Jackson School Township v. Shera

Decision Date28 November 1893
Docket Number1,167
Citation35 N.E. 842,8 Ind.App. 330
PartiesJACKSON SCHOOL TOWNSHIP v. SHERA
CourtIndiana Appellate Court

From the Decatur Circuit Court.

Judgment reversed, with instructions to grant a new trial.

W. A Moore and F. E. Gavin, for appellant.

S. A Bonner, M. D. Tackett and B. F. Bennett, for appellee.

DAVIS C. J. GAVIN, J., did not participate in this decision.

OPINION

DAVIS, C. J.

This was an action by the appellee to recover damages for breach of contract entered into between appellee and appellant, for services as a teacher in the public schools of said township.

The material allegations in the complaint are the same as in School Town of Milford v. Zeigler, 1 Ind.App. 138, 27 N.E. 303, with the exception that in the case cited the contract was in writing, and the action was against the school town, while this is against the school township.

The learned counsel for appellant, in a cogent brief, earnestly contend that the complaint is bad because the school township can not be held to respond in damages for the breach of an executory contract of this kind, when the corporation has received no benefit whatever, and cite, in support of this proposition, Bloomington School Township, etc., v. National School Furnishing Co., 107 Ind. 43, 7 N.E. 760; Boyd v. Mill Creek School Township, 114 Ind. 210, 16 N.E. 511; Honey Creek School Township v. Barnes, 119 Ind. 213, 21 N.E. 747; Litten v. Wright, etc., 1 Ind.App. 92, 27 N.E. 329.

● **Given request**
In the Jackson School Township v. Shera opinion, which lower court did the case come from?

● **Data block**

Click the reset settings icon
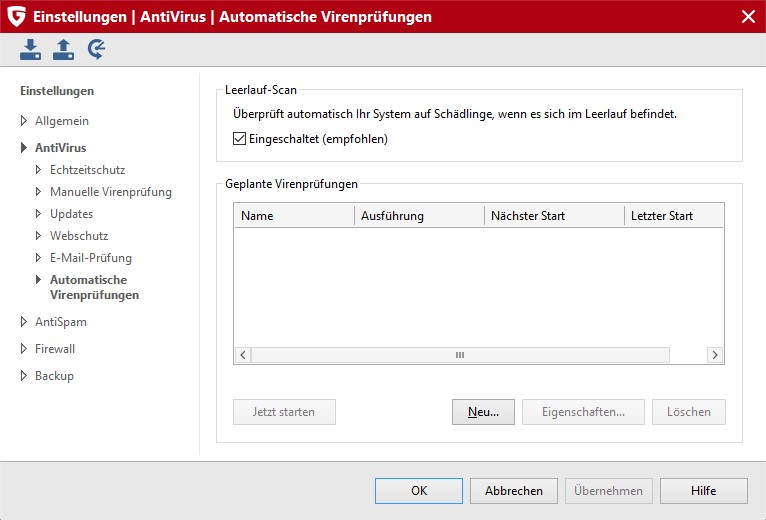 (96, 49)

● **Result of the exercise**
The Decatur Circuit Court.